I don't think anyone knows for sure. But IIRC the pictures showed a USB port, so maybe. Although there was a post in the Coffee House a few days ago saying that TiVo is discontinuing the slide remote so it may not even be around by the time the mini is released.

Although if that's not an option there are extender type devices that use a small stick-on IR receiver that captures all IR signals and transmits them inside a cabinet. You could probably use something like that to make your setup work.

Dan


----------



## jwagner010

Thanks Dan. I agree an extender is always an option but one less powered device behind the flat screen would be a huge plus !!!!


----------



## sbiller

jwagner010 said:


> Thanks Dan. I agree an extender is always an option but one less powered device behind the flat screen would be a huge plus !!!!


The Bluetooth remote was specifically mentioned in this TechOfTheHub article.

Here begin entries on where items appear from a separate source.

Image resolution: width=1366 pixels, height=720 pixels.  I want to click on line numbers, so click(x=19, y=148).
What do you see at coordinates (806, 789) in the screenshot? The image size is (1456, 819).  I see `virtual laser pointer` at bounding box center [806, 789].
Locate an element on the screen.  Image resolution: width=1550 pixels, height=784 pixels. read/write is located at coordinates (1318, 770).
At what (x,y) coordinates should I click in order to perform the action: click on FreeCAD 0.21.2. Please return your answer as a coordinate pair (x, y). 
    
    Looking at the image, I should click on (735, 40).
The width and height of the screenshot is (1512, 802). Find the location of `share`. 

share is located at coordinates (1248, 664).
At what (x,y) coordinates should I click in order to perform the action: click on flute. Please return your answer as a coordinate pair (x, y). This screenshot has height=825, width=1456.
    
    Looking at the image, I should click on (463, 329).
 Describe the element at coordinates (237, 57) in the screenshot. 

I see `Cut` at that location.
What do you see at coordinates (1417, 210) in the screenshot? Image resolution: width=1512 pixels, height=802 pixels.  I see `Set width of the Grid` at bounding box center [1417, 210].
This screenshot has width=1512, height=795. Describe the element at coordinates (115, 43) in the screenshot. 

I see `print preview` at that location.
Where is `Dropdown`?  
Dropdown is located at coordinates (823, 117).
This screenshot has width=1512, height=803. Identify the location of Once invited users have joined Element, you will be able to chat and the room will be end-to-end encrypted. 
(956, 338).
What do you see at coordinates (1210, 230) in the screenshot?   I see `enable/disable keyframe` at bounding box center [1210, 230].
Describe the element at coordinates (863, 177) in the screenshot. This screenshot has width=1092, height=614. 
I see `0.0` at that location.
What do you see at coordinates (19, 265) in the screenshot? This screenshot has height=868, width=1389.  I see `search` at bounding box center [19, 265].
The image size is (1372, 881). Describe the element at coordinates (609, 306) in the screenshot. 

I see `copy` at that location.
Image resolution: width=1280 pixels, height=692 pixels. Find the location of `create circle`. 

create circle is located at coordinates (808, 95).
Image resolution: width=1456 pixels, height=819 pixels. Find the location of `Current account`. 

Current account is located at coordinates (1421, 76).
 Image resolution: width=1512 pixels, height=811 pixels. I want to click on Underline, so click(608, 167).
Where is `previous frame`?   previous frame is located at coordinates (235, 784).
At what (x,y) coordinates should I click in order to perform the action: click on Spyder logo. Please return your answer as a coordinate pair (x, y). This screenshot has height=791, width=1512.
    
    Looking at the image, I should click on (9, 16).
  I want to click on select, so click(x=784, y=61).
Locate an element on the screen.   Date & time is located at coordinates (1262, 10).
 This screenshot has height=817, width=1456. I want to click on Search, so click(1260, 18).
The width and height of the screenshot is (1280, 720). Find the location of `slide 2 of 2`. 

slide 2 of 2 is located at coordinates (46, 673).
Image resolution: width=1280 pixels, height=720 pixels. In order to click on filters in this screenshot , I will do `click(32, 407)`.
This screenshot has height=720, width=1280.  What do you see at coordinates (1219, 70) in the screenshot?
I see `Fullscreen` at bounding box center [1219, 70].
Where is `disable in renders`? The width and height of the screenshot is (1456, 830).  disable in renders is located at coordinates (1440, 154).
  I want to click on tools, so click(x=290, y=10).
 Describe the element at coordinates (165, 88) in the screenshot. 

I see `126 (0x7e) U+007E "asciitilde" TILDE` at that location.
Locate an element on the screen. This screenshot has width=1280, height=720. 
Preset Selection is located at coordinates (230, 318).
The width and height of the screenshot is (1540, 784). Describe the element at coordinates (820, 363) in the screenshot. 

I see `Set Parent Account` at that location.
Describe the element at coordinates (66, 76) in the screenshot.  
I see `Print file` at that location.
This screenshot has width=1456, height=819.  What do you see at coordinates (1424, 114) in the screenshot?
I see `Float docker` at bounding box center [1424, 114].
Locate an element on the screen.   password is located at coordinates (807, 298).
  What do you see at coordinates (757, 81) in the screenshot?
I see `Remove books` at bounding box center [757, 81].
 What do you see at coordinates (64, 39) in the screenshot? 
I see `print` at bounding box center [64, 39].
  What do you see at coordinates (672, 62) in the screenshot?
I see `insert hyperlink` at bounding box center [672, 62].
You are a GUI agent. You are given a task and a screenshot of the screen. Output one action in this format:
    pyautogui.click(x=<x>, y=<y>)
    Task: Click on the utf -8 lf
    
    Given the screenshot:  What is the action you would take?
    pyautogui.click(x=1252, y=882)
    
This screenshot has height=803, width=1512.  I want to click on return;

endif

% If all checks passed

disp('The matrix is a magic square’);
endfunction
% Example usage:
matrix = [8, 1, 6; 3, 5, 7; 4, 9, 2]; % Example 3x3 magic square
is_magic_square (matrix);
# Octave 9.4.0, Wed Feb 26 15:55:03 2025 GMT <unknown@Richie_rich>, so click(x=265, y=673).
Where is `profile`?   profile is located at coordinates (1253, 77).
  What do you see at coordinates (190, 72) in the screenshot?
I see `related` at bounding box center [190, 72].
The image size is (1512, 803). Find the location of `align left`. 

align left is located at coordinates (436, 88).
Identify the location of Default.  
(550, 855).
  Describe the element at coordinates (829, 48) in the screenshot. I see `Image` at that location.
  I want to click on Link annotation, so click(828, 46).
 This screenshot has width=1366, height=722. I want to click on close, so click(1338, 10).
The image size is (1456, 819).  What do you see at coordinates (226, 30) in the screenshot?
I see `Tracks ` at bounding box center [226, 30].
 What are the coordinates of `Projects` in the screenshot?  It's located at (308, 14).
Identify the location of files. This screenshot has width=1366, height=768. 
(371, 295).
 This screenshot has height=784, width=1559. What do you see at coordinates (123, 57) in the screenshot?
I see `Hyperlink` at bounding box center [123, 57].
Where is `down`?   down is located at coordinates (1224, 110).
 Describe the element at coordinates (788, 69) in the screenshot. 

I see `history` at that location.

http://www.techofthehub.com/2012/05/tivo-stream-ip-set-top-box-closer-look.html


----------



## Leon WIlkinson

So the mini could serve has a Moca hub when paired with a network switch.

 could make the cost of it easier to handle for some.


----------



## Arcady

I thought I read that the Mini would have MoCA connectivity, but no MoCA bridge, meaning you can't hang a device (or switch) off it when connected via coax.


----------



## sbiller

Leon WIlkinson said:


> So the mini could serve has a Moca hub when paired with a network switch.
> 
> could make the cost of it easier to handle for some.


Where did you see that? I suspect MoCA bridge functionality would add to the cost and complexity and wouldn't be used by the majority of Mini users.


----------



## Leon WIlkinson

I was just talking from my you know what, I just assumed it did.


----------



## flashedbios

kbtivo said:


> I spoke with the folks at Tivo, via chat at tivo.com, and asked about upgrading from a 2 tuner premier to a 4 tuner premier - no such upgrade. I also have lifetime on my 2 tuner unit. No transfer of lifetime either. So, $800 just to be able to be able to use the Mini (with lifetime) - not including the price of the Mini.
> 
> Perhaps they will have an upgrade program when the Mini is released. If not, I'll seriously look at other options rather than spend nearly $1000 to have the Mini.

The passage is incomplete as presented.